Many thanks to Chris Su who sent me the image below. It comes from the Shashin Shuho (写真周报) (Photo News Weekly), vol.2, no. 22, 13 May 1942. The Photo News Weekly, was a Japanese pictorial magazine published during the Japanese occupation. Apart from a photograph showing Japanese soldiers celebrating around the 6″ gun at Smith Point, these are the only known photographs from Christmas Island during that occupation.
The following is a translation (in bold) from the Japanese by Miss Lee Hui Yin. It is taken with the kind permission of John Hunt from his book “Suffering through strength“. Reading clockwise, starting from the upper right corner of the image above.
Soldiers marching from Flying Fish Cove most likely on the day they landed, 31st March 1942.
Although it was not a Christmas gift, the small island called Christmas Island was a small island occupied by the British. The accumulative bombardment by navy warships caused white flags to be hoisted in surrender all over the island in the last ten days of March. Situated south of Java, it is the size of a dot and sesame seed. The island rich in ground resources is about a quarter of the size of Syonanto [Singapore]. The whole island is made of limestone. Although Christmas Island is small in size, it is immersed in the attention of the world because there is an unlimited supply of phosphate rocks which are indispensable as a basic ingredient for manufacturing phosphate fertiliser. Immediately upon landing, our naval forces recognised the value of the island, and with the co-operation of the local people, started mining operations for phosphate rocks with the aim of providing quality fertiliser for the barren inland.

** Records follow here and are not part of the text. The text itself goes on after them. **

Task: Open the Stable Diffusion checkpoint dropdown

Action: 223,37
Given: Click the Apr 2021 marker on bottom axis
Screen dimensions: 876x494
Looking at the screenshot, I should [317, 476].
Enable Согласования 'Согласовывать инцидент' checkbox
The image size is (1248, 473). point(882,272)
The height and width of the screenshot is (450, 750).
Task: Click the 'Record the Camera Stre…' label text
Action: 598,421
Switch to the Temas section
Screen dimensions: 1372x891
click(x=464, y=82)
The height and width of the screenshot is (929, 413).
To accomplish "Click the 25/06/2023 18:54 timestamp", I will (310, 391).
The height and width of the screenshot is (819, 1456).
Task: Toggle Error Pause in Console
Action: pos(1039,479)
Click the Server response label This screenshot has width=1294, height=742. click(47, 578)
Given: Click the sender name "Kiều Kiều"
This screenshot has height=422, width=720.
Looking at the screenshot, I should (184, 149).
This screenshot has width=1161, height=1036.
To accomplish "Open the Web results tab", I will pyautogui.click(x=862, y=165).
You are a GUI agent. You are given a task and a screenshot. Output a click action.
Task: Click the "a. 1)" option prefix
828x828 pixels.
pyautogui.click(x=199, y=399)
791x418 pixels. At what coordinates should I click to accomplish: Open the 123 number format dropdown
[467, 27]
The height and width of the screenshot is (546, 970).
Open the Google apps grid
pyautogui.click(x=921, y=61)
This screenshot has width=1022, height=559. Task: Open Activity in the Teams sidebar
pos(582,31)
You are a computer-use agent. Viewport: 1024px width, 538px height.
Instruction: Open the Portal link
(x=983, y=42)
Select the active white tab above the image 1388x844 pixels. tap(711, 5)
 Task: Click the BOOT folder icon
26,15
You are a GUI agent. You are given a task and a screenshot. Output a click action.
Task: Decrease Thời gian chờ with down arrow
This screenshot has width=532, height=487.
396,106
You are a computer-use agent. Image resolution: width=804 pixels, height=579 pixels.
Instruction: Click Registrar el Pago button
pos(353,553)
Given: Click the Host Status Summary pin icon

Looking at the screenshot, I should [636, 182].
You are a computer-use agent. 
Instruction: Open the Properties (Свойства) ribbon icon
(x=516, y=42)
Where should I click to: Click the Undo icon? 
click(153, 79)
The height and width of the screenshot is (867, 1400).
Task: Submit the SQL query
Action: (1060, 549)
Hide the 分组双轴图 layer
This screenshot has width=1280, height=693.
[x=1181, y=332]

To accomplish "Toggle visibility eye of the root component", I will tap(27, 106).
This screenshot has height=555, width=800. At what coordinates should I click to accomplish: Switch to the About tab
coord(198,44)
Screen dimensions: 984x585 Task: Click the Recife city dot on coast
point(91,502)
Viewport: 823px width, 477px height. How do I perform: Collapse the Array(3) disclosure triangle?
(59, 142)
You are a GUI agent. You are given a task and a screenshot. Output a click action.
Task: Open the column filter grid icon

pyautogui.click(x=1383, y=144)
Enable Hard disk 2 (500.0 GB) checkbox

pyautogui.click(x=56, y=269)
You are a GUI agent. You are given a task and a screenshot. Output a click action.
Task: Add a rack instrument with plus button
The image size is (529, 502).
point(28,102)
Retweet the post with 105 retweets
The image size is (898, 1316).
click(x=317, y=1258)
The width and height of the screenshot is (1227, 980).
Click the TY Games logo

In the phosphate quarry, Japanese Soldiers celebrate the taking of Christmas Island
Discovery of phosphate regions all over the island. With this fertiliser, the inland may be opened so the infantry soldiers shouted ‘banzai’ [cheered].
The Islanders loading bagged phosphate
There is a phosphate mountain!
The Christmas Island workforce are being addressed by Japanese Officers. Probably on the first day.
[Name not known] team leader telling the Chinese, Indian, Indonesian islanders about the Great East Asian War.
At the ‘Islander’ pier.
Approximately 1500 tons of phosphate rocks derived from Christmas Island transported with the help of the islanders.